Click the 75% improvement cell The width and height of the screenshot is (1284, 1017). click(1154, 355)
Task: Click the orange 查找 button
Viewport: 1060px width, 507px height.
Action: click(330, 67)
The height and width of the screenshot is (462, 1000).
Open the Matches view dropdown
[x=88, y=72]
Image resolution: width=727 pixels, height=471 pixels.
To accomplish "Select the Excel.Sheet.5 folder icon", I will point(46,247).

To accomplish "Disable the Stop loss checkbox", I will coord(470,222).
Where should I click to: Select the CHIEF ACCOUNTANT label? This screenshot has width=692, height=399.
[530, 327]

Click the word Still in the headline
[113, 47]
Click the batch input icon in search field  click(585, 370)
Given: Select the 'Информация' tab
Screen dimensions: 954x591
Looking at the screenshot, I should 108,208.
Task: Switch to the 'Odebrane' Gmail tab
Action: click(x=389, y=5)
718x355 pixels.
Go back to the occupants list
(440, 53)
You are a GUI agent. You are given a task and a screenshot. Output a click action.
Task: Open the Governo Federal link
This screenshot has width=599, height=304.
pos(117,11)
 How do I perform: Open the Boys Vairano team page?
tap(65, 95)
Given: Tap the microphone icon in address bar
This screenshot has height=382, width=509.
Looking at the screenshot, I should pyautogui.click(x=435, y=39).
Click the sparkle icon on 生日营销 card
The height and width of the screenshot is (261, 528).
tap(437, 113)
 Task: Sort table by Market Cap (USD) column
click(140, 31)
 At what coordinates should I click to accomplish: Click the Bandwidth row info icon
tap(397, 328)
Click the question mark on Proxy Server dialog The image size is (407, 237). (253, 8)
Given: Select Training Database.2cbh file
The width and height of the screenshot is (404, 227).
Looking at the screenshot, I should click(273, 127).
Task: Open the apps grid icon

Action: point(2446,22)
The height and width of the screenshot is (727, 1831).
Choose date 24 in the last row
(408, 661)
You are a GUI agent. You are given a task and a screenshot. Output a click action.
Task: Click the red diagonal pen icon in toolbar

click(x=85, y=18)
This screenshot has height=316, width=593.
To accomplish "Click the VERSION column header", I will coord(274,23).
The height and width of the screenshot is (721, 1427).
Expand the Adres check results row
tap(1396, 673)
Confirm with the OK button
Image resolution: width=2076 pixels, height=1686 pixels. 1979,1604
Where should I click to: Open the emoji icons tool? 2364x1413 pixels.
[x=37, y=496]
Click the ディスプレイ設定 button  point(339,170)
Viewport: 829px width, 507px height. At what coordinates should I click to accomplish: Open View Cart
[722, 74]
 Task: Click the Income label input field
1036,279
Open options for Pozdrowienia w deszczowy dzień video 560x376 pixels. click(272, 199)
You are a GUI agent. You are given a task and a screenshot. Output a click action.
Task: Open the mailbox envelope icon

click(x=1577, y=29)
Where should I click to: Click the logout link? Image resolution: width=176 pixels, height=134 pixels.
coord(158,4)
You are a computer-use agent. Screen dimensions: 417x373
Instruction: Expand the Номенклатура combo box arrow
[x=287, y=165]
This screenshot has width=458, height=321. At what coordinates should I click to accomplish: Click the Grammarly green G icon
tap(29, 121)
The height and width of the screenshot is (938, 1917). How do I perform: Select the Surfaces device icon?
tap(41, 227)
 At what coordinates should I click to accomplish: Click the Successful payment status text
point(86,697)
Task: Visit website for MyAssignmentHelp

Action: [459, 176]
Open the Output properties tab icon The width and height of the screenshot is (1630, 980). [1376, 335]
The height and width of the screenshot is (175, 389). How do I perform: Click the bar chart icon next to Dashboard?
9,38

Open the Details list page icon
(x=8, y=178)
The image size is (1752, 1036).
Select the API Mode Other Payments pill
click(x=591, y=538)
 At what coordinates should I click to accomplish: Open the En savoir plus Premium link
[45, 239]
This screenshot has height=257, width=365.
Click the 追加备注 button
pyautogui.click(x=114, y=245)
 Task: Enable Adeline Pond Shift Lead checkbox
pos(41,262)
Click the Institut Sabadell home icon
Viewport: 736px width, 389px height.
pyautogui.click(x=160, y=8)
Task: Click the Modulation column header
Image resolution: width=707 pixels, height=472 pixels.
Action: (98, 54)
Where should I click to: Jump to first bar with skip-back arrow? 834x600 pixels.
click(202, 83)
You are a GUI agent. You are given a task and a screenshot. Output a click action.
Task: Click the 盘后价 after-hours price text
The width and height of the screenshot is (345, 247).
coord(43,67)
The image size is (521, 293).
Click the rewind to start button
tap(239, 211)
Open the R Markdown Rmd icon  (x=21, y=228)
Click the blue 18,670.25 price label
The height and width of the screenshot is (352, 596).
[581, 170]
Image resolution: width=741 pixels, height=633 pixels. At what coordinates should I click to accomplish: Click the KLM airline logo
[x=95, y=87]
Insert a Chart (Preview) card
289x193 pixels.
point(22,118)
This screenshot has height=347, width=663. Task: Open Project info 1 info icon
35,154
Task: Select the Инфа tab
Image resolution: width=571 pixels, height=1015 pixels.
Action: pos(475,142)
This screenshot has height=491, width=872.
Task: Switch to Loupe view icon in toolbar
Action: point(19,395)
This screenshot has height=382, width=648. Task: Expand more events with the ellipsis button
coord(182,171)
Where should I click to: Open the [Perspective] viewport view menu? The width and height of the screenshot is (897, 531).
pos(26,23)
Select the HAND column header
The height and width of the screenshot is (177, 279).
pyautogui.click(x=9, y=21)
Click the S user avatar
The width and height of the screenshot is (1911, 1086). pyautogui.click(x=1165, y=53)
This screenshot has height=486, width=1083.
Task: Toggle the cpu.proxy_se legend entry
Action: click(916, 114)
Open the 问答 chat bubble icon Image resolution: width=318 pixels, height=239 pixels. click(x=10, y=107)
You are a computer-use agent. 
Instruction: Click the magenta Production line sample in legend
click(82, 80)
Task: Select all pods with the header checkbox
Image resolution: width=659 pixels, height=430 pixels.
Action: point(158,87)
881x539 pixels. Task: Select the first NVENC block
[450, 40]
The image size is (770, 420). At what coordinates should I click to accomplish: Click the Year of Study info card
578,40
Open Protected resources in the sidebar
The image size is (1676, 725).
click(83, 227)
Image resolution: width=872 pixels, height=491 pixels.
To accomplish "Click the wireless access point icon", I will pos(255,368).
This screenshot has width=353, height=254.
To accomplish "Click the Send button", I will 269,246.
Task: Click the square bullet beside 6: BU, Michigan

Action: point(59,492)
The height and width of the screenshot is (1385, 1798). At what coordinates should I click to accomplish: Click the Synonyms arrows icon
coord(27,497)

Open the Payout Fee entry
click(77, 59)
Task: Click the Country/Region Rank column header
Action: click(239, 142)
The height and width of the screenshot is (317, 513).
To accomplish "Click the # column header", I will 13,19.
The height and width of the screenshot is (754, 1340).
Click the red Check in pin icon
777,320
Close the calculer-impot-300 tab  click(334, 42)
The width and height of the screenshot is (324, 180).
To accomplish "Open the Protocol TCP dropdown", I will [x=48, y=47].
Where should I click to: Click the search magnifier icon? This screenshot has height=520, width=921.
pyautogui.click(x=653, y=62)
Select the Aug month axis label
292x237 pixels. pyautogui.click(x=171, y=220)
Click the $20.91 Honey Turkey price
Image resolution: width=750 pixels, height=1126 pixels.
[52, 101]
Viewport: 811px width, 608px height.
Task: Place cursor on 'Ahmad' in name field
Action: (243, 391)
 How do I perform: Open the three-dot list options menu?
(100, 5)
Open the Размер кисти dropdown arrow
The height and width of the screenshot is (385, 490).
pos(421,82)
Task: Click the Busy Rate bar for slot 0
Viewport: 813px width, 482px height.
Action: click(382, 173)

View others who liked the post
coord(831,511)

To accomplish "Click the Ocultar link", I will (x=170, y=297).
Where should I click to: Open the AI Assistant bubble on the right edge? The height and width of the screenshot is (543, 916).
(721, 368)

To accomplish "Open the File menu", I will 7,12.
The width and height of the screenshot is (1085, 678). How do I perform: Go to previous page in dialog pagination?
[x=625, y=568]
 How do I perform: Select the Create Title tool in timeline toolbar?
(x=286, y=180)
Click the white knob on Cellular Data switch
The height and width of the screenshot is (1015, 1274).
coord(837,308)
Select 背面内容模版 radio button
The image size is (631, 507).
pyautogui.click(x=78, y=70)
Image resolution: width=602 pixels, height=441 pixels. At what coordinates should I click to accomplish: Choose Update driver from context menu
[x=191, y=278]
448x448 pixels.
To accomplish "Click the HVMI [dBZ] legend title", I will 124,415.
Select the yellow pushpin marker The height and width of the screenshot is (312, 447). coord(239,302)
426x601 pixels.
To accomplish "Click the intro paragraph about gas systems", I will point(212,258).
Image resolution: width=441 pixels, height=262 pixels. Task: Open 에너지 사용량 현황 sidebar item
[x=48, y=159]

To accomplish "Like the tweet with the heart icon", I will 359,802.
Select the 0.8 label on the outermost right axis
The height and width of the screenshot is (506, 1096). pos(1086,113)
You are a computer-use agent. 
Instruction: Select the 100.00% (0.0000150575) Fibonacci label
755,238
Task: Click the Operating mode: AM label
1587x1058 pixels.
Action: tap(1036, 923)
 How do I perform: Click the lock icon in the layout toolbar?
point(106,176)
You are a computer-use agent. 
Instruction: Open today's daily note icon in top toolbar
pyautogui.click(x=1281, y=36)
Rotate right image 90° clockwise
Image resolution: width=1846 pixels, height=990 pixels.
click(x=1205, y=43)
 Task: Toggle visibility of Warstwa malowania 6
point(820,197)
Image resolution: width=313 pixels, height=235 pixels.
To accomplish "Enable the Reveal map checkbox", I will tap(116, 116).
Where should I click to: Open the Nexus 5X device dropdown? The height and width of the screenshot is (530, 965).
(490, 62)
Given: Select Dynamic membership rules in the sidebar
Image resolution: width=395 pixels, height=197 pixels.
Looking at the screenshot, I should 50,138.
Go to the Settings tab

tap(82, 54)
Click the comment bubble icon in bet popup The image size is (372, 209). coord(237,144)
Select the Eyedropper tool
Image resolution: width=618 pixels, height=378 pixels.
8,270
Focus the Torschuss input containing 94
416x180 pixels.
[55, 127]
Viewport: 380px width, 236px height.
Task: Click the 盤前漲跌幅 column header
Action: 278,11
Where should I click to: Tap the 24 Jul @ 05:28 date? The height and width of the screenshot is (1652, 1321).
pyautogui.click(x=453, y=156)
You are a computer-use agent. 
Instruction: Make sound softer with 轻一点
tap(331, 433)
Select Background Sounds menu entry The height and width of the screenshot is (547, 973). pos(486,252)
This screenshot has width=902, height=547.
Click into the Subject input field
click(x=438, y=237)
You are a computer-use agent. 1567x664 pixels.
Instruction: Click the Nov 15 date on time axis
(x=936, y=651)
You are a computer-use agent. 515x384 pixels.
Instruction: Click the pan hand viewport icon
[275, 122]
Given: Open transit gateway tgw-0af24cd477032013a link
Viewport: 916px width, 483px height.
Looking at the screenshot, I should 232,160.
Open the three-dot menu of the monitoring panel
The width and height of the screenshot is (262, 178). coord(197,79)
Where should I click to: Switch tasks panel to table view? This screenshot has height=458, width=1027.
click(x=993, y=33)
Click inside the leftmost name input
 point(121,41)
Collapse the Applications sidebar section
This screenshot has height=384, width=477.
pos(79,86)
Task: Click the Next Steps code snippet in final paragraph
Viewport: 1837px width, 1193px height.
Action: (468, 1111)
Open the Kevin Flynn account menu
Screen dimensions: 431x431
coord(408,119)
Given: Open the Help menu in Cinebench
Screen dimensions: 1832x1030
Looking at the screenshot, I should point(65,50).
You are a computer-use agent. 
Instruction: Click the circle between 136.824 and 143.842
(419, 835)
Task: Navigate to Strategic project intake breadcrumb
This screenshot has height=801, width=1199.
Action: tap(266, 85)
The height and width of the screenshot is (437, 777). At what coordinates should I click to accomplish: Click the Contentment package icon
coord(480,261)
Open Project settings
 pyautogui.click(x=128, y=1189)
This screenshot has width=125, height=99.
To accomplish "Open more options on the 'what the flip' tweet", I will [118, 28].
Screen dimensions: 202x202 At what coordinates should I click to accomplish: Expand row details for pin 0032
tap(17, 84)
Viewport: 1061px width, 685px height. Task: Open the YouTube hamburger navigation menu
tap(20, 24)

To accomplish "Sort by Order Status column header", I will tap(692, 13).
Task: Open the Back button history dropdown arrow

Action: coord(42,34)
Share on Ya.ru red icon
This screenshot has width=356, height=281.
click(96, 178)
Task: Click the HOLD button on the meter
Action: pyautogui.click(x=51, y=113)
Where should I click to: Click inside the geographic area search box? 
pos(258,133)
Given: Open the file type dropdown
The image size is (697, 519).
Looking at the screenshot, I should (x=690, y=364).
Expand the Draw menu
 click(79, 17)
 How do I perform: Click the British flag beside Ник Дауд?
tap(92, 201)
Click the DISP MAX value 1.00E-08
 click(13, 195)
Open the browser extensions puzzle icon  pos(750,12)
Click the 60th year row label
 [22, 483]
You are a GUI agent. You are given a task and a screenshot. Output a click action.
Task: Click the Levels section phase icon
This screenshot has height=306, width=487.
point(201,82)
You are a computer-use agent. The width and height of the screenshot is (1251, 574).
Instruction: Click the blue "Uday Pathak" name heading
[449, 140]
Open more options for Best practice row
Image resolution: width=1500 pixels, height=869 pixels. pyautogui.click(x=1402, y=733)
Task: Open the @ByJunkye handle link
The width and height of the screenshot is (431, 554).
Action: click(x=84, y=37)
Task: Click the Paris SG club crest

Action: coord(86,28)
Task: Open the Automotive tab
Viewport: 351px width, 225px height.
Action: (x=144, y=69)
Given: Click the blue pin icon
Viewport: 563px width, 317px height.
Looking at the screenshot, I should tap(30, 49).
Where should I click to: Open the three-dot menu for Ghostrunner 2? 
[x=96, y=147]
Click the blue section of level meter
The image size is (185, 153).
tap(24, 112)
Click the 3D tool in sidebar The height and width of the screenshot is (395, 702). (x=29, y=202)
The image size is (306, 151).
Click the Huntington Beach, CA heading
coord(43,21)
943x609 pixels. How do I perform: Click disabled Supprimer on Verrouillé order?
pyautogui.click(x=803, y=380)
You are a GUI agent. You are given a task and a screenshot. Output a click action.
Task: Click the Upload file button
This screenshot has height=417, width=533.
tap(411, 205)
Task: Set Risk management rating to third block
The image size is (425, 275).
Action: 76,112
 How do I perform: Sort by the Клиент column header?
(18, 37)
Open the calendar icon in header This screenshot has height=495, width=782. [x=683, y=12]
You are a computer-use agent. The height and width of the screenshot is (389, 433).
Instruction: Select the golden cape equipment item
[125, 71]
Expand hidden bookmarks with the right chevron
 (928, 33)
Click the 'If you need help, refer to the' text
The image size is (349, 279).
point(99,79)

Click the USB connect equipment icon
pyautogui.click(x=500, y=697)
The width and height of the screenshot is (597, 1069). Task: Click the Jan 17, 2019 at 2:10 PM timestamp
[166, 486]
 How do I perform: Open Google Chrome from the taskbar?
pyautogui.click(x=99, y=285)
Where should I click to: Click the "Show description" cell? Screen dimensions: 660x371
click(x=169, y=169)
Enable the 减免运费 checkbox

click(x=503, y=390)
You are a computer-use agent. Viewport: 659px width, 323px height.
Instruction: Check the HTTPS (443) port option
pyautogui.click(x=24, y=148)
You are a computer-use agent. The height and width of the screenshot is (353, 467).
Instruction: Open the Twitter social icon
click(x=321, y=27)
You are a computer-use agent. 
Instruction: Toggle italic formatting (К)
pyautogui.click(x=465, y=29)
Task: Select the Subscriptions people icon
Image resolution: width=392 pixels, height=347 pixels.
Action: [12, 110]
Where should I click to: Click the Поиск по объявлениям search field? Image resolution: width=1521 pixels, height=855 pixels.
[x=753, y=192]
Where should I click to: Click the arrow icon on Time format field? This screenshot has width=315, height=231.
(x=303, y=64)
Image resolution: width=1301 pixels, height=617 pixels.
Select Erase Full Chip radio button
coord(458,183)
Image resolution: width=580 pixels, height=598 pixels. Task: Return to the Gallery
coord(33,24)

- PROBLEM STATEMENT -
Starting with the line of the listing that contains "Click the USB connect equipment icon" and going on through the line that contains "pyautogui.click(x=465, y=29)", put each line into a Markdown table with the columns Row and Line. Number the rows and leave out blank lines.

- TASK RESPONSE -
| Row | Line |
|---|---|
| 1 | Click the USB connect equipment icon |
| 2 | pyautogui.click(x=500, y=697) |
| 3 | The width and height of the screenshot is (597, 1069). Task: Click the Jan 17, 2019 at 2:10 PM timestamp |
| 4 | [166, 486] |
| 5 |  How do I perform: Open Google Chrome from the taskbar? |
| 6 | pyautogui.click(x=99, y=285) |
| 7 | Where should I click to: Click the "Show description" cell? Screen dimensions: 660x371 |
| 8 | click(x=169, y=169) |
| 9 | Enable the 减免运费 checkbox |
| 10 | click(x=503, y=390) |
| 11 | You are a computer-use agent. Viewport: 659px width, 323px height. |
| 12 | Instruction: Check the HTTPS (443) port option |
| 13 | pyautogui.click(x=24, y=148) |
| 14 | You are a computer-use agent. The height and width of the screenshot is (353, 467). |
| 15 | Instruction: Open the Twitter social icon |
| 16 | click(x=321, y=27) |
| 17 | You are a computer-use agent.  |
| 18 | Instruction: Toggle italic formatting (К) |
| 19 | pyautogui.click(x=465, y=29) |